Seltene Fischotter im Saarland entdeckt: Darum fühlen sich die Tiere hier wohl

Fischotter sind tierische Sympathieträger. Weil sie vielerorts als ausgestorben gelten, sind sie besonders geschützt. Im Saarland hat sich jetzt mindestens ein Otter häuslich niedergelassen.
So sehen Fischotter aus. Foto: picture alliance/dpa/KEYSTONE | Walter Bieri
So sehen Fischotter aus. Foto: picture alliance/dpa/KEYSTONE | Walter Bieri

Seltene Fischotter im Saarland entdeckt

Im ersten Moment war dem Hobby-Naturschützer Hardy Welker nicht bewusst, was ihm da an der Blies bei Beeden nahe Homburg vor die Wildkamera geraten war. „Fischotter kannte ich aus meiner Zeit in Spanien, da war das ganz normal“, erzählt der 71-Jährige. Bis er jedoch seinen Film einem Experten aus einem Freiland-Forschungsinstitut schickte – und der ihn kurz darauf aufgeregt anrief und sagte: „Ist dir eigentlich klar, was du da hast? Das ist eine neue Säugetierart im Saarland!“

Auch für den Nabu-Vorsitzenden Winfried Anslinger ist klar: „Das ist eine Sensation. Diesen Fund kann man gar nicht überschätzen.“ Denn der Fischotter gilt seit über 100 Jahren im Saarland als ausgestorben. Dass Welker ihn filmen konnte, war Zufall: Denn eigentlich war er auf der Suche nach dem seltenen Schwarzstorch beziehungsweise dem Biber.

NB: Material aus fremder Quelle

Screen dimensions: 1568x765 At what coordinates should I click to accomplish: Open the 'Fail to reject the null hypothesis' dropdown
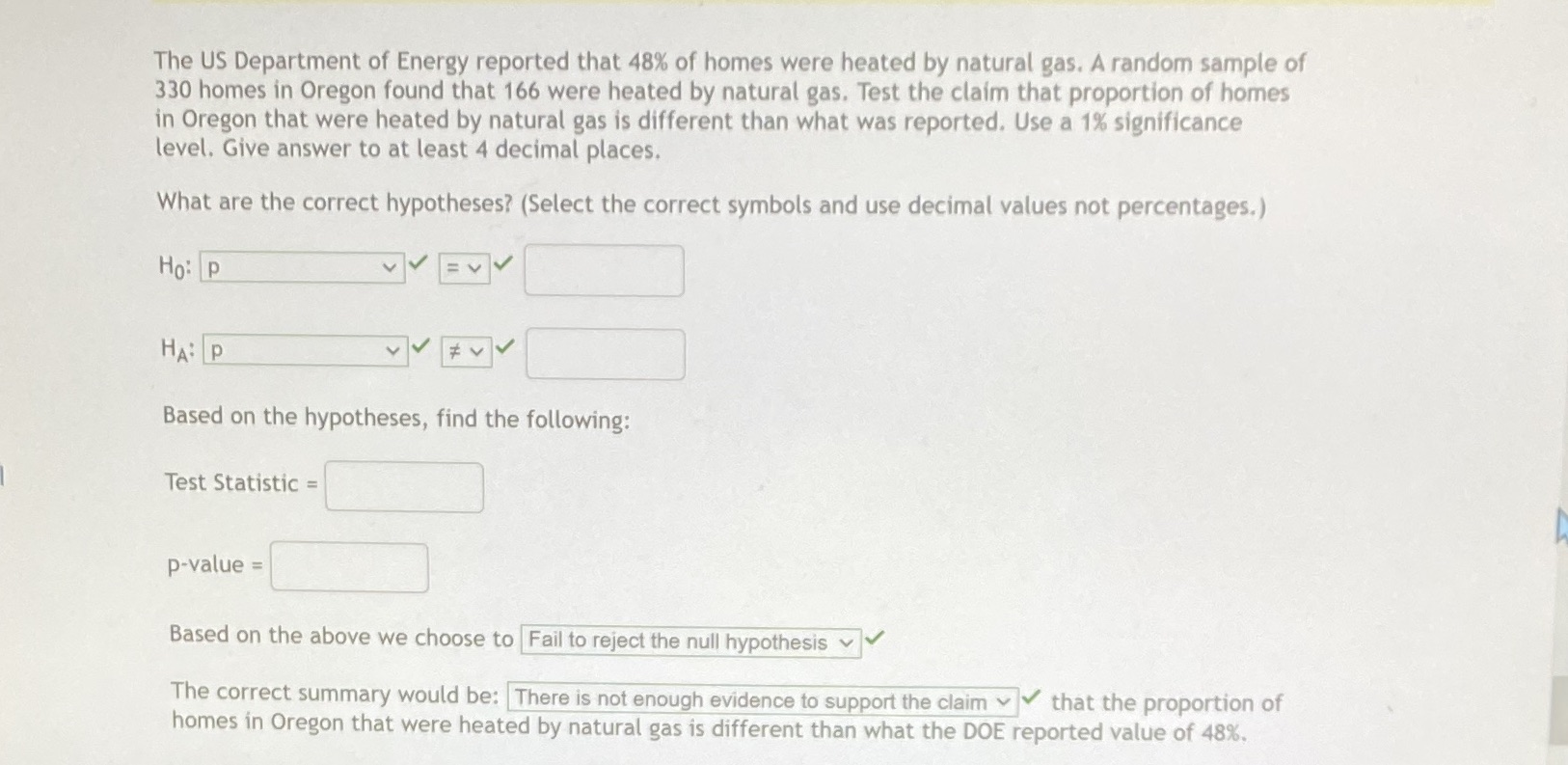(689, 642)
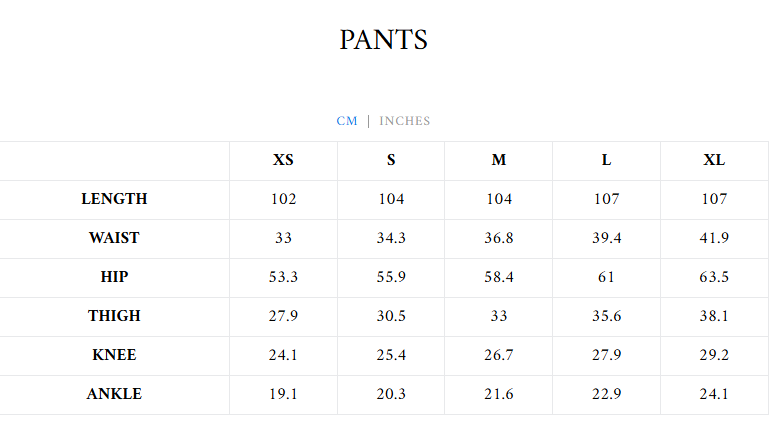776x431 pixels.
Task: Select the XL size column header
Action: point(714,160)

Doch dann wuselte ein Fischotter durchs Bild oder schnupperte an der Linse. Allein in den letzten acht Monaten – das letzte Mal Mitte März – habe er ihn viermal gefilmt und einmal deutlich gesehen. Welker geht sogar davon aus, dass auf seinen Filmen tatsächlich zwei verschiedene Exemplare zu sehen sind: Mithilfe von Markierungen hat er herausgefunden, dass eines der beiden ungefähr 90 Zentimeter und das andere etwa 1,20 Meter lang sei – also vermutlich sogar ein Weibchen und ein Männchen.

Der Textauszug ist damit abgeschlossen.